There is a depressing familiarity in the reports coming from the Gulf of Mexico as the slick of oil escaping from fractured pipes on the seabed teases the coast of the Southern states.  Before long it will hit the beaches – but in the days and hours of frantic burning, spraying, scooping and planning that come ahead of landfall there is a feeling that, even now, the worst can be avoided.  Of course the toxic layer of oil is already starting to claim its toll of wildlife.  A guy on the television summed it up neatly ‘When big oil meets big wildlife – wildlife always loses’.

For those of us of a certain age the wreck of the Torrey Canyon is the iconic image of big oil meeting big wildlife.  On 18 March 1967 the tanker hit the Seven Stones reef.  She was carrying 120,000 tons of crude oil bound for Milford Haven.  I was 10 – just getting into wildlife and the images of oil-caked seabirds was a true shock.  I remember the RAF bombing the wreck to ignite the oil though (having just looked it up) I was surprised that it was as many as 40 1000lb bombs!  I remember the spraying of dispersants – then probably as harmful as the oil itself.

The Torrey Canyon was the first major oil wreck, though the RSPB had been well aware of the risk of deliberate discharges of oil from ships back in the 1930s and had campaigned for the process to be stopped.  What is sadly certain is that the Gulf of Mexico disaster won’t be the last.

But will lessons be learned?
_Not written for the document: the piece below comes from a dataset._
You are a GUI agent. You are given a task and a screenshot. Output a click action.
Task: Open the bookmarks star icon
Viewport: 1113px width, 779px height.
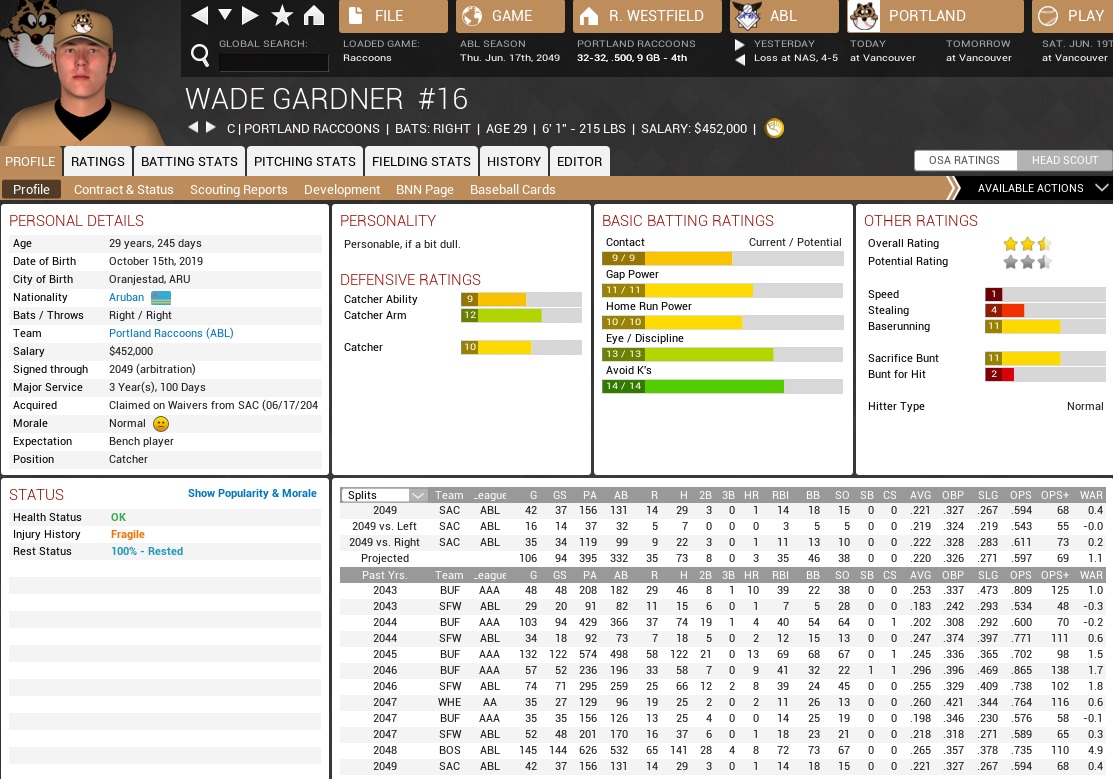click(x=282, y=16)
The Governor of California, Arnold Schwarzenegger, has spotted the risks of deep sea oil exploitation and has cooled his supported in the light of images going around the world from the Gulf of Mexico.
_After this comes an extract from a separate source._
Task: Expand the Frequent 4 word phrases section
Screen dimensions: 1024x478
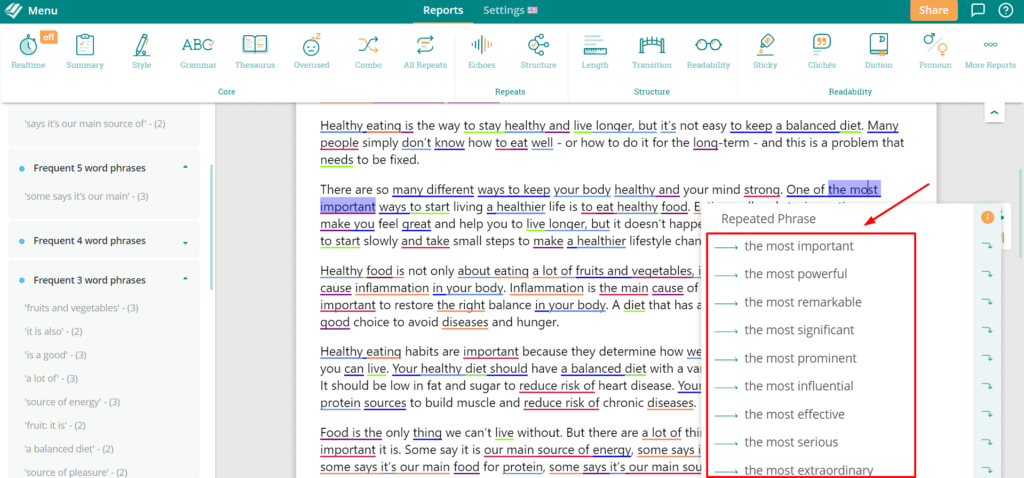Action: [185, 241]
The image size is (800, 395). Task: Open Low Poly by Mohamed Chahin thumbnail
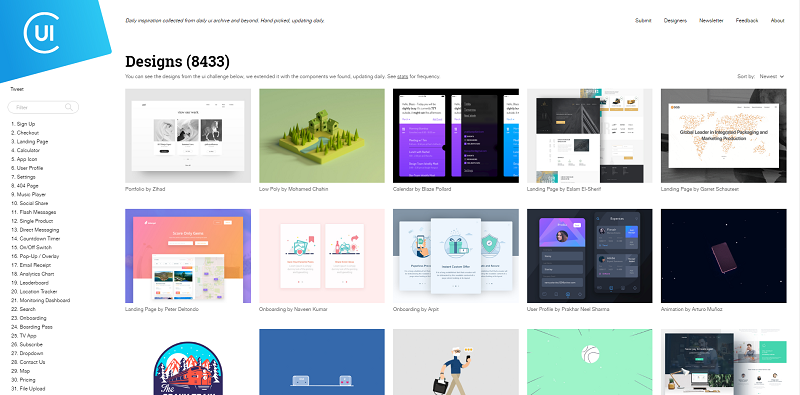pos(322,136)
My only direct involvement in an oil incident was on the Mersey estuary in 1989.  Thankfully this was small oil meeting small wildlife – luck was on our side as the incident (a ruptured pipe running to a refinery) happened in August when bird numbers were at their lowest.  Three months later and tens of thousands of birds would have been at risk. 

The Mersey incident was serious but small, its impact localised and short term.  But the images of nature stained by oil, of sea lavender sporting blobs of sticky black oil, of black-headed gulls with blackened bellies sitting on roofs preening and ingesting the toxic crude oil were a wake-up call.  Suddenly the importance of the Mersey for wildlife was centre stage, something to be taken seriously. We don’t know how bad the situation in Gulf of Mexico will get. Already 11 human lives have been lost – the toll of this disaster is already unbearably high. 

The Gulf coast stands directly in harms way – Audubon, our BirdLife International partner in the USA describes the special places at risk here.  They are listed as Important Bird Areas, places amongst the most important places in the Americas for birds.  The black skimmers flying behind the reporter on yesterday’s BBC 10 o’clock news are just one species amongst many at direct risk.

In a coincidence of timing BirdLife International has just launched a full inventory of IBAs throughout the Americas – four of them in the Gulf face the full consequences of what happens when the exploitation of oil goes spectacularly wrong.  The full list numbers 2,345 sites – the long-term consequence of our dependence on burning fossil fuels such as oil is global warming which will directly threaten far more of these special places than the four in the front line.  If this latest wake-up call stimulates a faster and more profound move to renewable sources of energy then there is a silver lining to this very black cloud.